Go line by line through the data below and count those with the string "dimensions". Give the number only.
*** The input ***
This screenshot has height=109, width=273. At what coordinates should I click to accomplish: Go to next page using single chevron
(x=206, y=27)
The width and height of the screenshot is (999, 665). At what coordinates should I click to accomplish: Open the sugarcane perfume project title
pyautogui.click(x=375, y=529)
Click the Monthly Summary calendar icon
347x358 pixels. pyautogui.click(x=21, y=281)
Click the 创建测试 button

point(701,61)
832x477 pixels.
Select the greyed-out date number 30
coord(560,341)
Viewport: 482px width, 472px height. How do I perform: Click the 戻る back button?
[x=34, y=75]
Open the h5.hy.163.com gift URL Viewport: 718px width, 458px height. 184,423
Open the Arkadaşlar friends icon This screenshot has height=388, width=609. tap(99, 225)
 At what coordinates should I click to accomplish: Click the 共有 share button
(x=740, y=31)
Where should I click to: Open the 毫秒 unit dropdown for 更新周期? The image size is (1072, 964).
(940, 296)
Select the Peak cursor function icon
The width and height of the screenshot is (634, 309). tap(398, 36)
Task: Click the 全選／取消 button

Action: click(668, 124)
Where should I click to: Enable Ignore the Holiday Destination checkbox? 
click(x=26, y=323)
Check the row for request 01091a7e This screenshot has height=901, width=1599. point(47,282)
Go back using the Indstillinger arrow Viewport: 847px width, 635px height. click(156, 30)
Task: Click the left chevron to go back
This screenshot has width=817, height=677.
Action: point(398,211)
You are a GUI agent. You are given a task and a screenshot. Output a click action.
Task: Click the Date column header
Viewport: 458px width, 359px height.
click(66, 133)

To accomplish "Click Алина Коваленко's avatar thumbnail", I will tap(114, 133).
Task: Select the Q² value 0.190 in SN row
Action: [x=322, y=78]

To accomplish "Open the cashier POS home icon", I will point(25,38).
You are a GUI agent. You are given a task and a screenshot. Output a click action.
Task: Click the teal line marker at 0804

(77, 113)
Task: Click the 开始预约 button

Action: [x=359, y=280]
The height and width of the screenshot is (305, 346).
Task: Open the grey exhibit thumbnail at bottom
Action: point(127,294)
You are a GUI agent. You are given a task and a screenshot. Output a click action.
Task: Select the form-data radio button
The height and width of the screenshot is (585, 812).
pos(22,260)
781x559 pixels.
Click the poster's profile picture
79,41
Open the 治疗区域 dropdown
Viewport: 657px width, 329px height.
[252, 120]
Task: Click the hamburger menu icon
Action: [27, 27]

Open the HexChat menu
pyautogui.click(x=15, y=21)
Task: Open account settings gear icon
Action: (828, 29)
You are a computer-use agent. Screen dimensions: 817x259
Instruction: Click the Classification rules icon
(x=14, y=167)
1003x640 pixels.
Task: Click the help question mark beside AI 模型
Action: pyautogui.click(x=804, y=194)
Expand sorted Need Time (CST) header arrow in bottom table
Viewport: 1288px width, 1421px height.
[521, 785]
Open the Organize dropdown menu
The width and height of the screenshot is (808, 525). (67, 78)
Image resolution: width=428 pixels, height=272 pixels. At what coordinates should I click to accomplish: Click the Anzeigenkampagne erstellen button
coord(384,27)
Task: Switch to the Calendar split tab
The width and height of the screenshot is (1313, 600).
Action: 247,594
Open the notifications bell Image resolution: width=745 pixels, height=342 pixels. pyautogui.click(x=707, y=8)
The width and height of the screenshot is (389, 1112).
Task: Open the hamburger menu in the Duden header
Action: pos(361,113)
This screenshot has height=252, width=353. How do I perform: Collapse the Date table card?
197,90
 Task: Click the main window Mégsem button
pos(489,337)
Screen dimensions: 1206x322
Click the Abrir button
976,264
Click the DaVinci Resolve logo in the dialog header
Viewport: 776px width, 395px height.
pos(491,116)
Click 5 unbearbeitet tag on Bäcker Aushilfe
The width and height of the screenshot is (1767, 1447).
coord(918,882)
*** End of The input ***
* Response
2